Bautista brings the most beauty to Kim when she sings her lovely “The Last Night of the World” duet with Anthony Festa as Chris. Festa gives Chris more texture than I would have thought possible, making me wish that Boublil hadn’t taken Pinkerton’s rehab quite so far. Kim begins as a $50 gift from his best bud John, Chris’s PTSD is all about Kim rather than battle fatigue or horrific warfare. The bravest action Festa gets to perform is filling Ellen in on all he has hidden from her about that last night before he climbed onto the US Marines helicopter – and all the news he has just learned about his son.

Getting the word from J. Daughtry as John certainly doesn’t boost the drama. Another generic belter, Daughtry sings his “Bui-Doi” (“dust of life”) appeal for the stigmatized mixed-race children of Saigon’s streets as if he were a competitor on The Voice rather than a contrite vet in a poignant Broadway show. True, Daughtry came to life nicely later in Act 2, showing what he was capable of dramatically when John, Chris, and Ellen tracked down Kim and The Engineer, now refugees in Bangkok. Before receding into the ensemble (perhaps not as inconspicuously as he should), Jinwoo Jung was a malign force to be reckoned with as Commissar Thuy, especially when Chris wasn’t around in Saigon to protect Kim.

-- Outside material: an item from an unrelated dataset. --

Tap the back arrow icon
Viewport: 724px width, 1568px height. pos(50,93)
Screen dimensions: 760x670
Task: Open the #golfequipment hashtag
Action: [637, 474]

In fairness to the cast, conditions at the Performing Arts Center weren’t ideal for performing – or reviewing – a big-budget Broadway musical. Because of travel and load-in delays, the curtain time was rescheduled from 7:30 pm to 8:00. But the first notes of the overture weren’t played until 8:37, long after we had finally been seated. Intermission lasted over 32 minutes, so when Act 2 started, it was nearly 10:25, past the time when the show would normally end . Maybe that’s why the production fell short of my hopes when the curtain fell an hour later.

Or maybe, just maybe, the clock has struck midnight on a sob story that first opened on Broadway in 1900 as a one-act play by David Belasco. Instead of Belasco, or Puccini’s librettists, or Boublil looking into the heart of a Japanese geisha or a Vietnamese bar girl, maybe it’s time that this story was retold from an Asian viewpoint by an Asian writer.